All of lore.kernel.org
 help / color / mirror / Atom feed
From: Balbir Singh <bsingharora@gmail.com>
To: Michal Hocko <mhocko@kernel.org>
Cc: Andrew Morton <akpm@linux-foundation.org>,
	Dan Williams <dan.j.williams@gmail.com>,
	Johannes Thumshirn <jthumshirn@suse.de>,
	linux-mm@kvack.org, LKML <linux-kernel@vger.kernel.org>,
	Michal Hocko <mhocko@suse.com>
Subject: Re: [PATCH] memory_hotplug: cond_resched in __remove_pages
Date: Fri, 2 Nov 2018 14:52:05 +1100	[thread overview]

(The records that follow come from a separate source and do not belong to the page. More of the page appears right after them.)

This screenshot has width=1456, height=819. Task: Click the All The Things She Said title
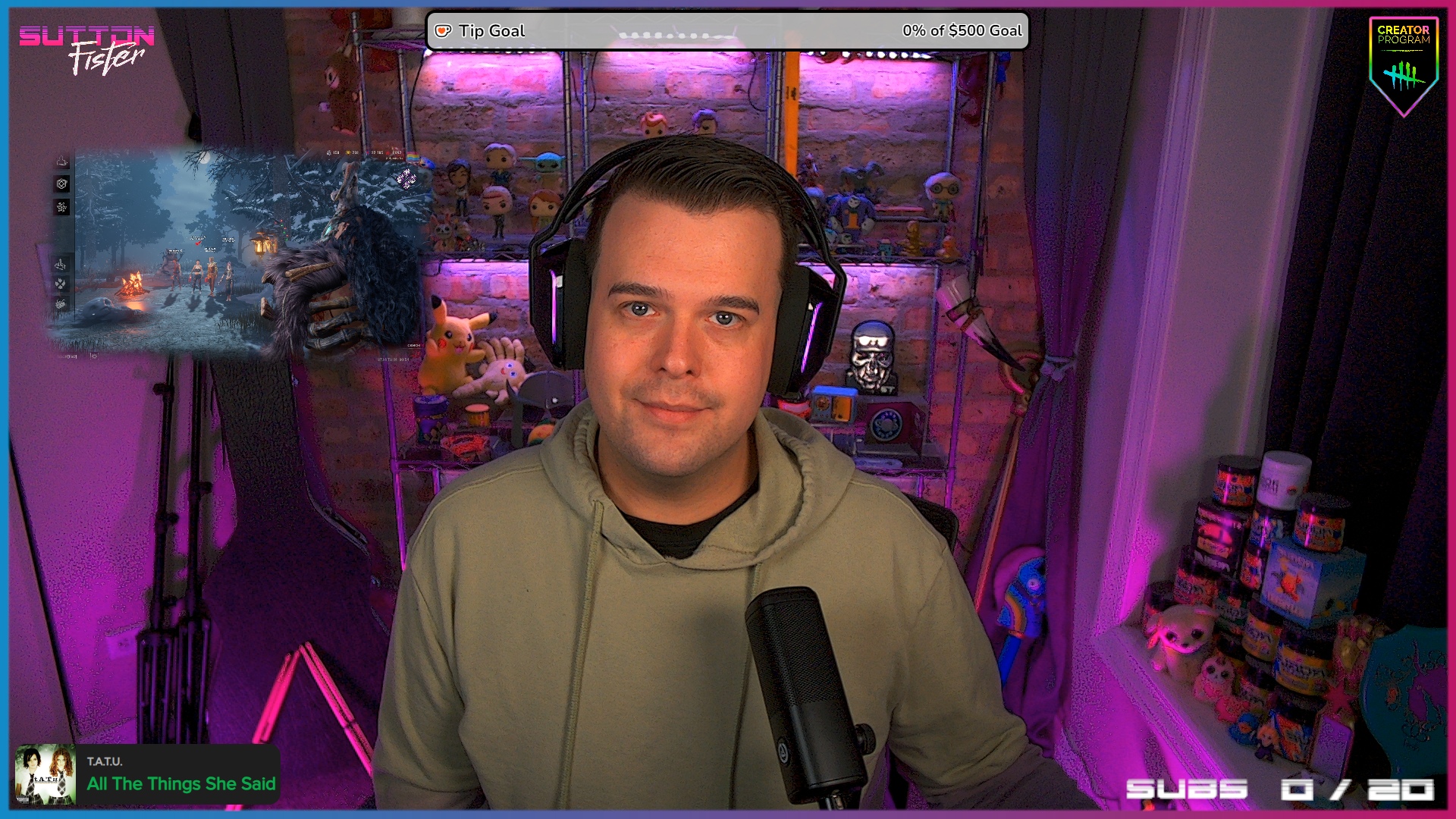(x=181, y=784)
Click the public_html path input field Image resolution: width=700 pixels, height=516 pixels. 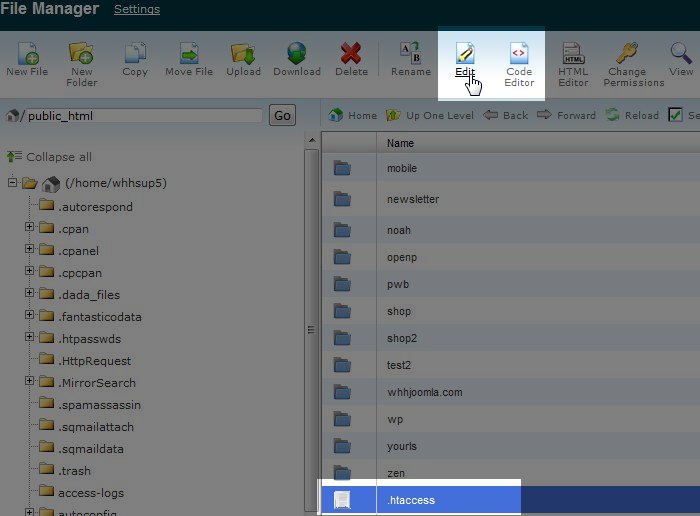pos(143,116)
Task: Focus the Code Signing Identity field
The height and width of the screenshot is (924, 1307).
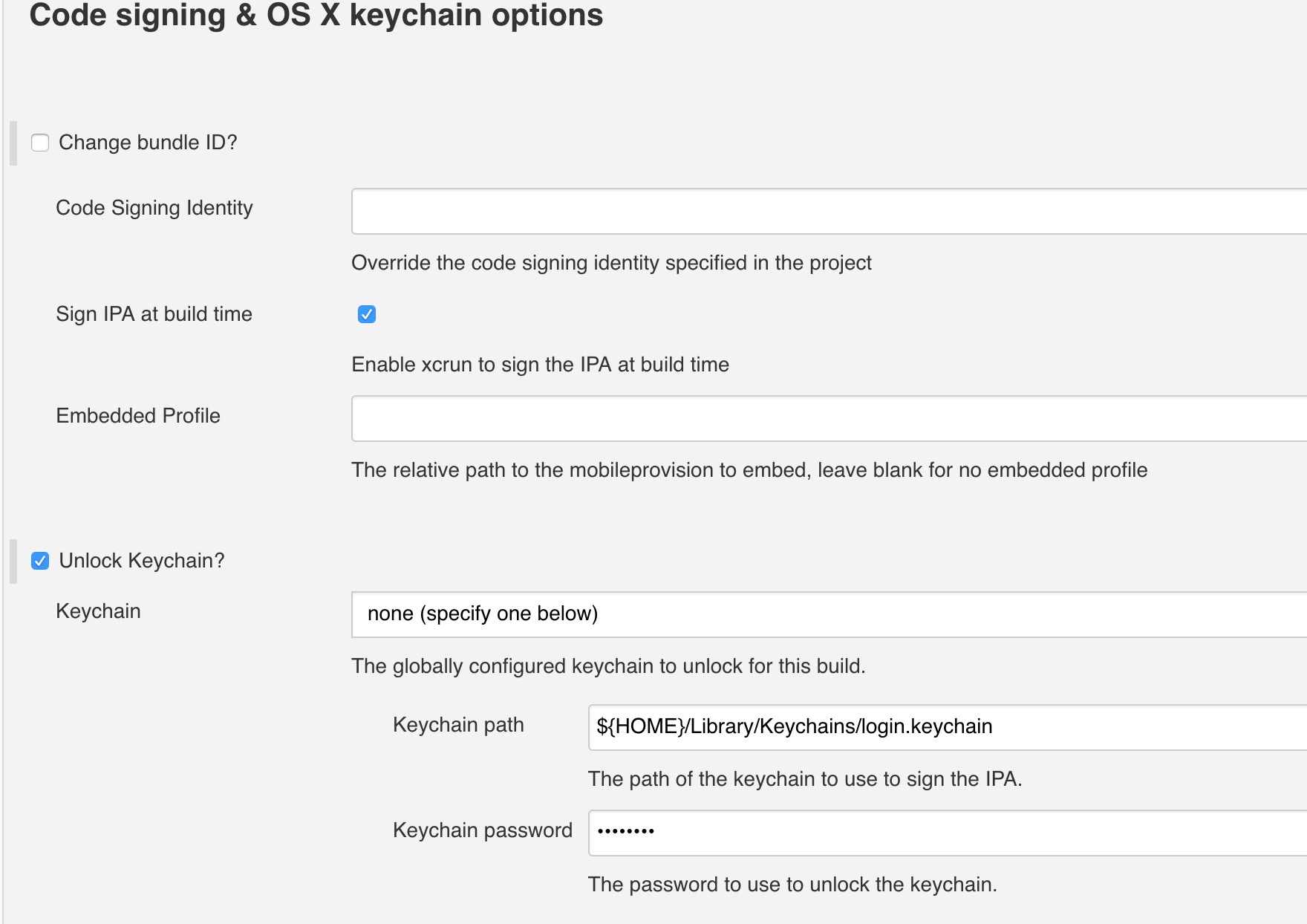Action: click(x=828, y=212)
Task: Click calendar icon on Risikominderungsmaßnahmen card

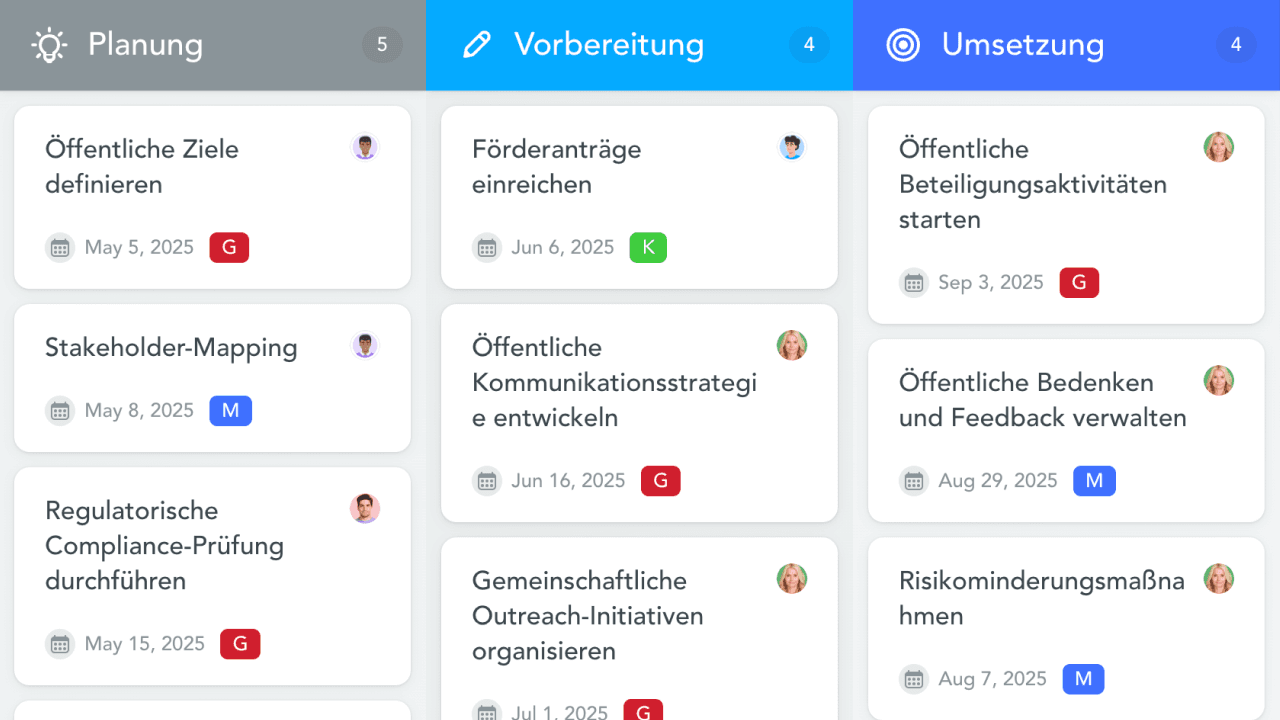Action: coord(914,680)
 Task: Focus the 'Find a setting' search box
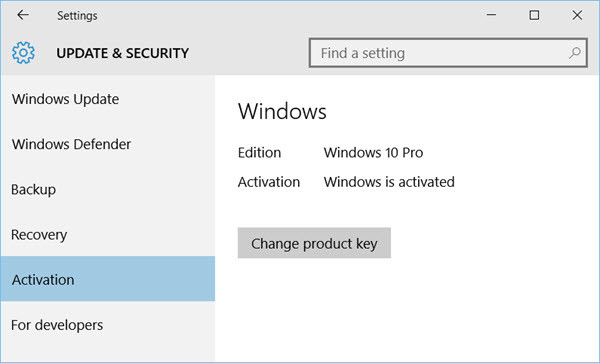448,53
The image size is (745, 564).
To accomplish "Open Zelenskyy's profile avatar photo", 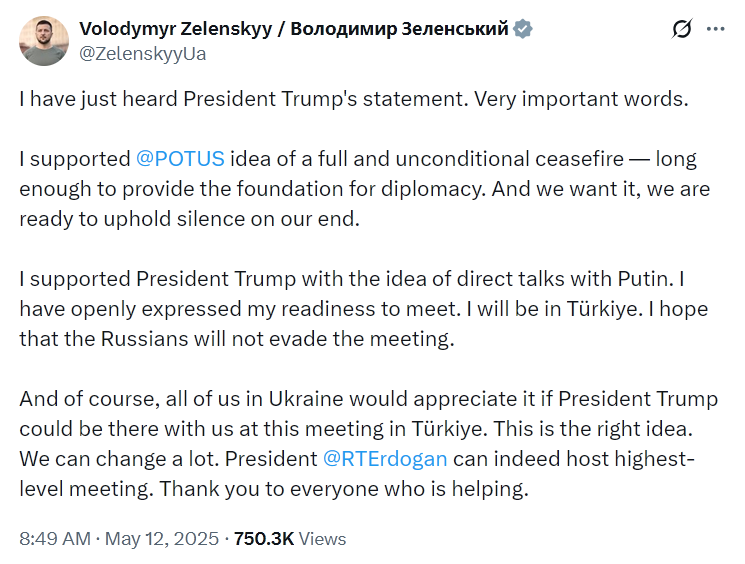I will click(x=45, y=41).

Message-ID: <20181102035205.GG16399@350D> (raw)
In-Reply-To: <20181031125840.23982-1-mhocko@kernel.org>

On Wed, Oct 31, 2018 at 01:58:40PM +0100, Michal Hocko wrote:
> From: Michal Hocko <mhocko@suse.com>
> 
> We have received a bug report that unbinding a large pmem (>1TB)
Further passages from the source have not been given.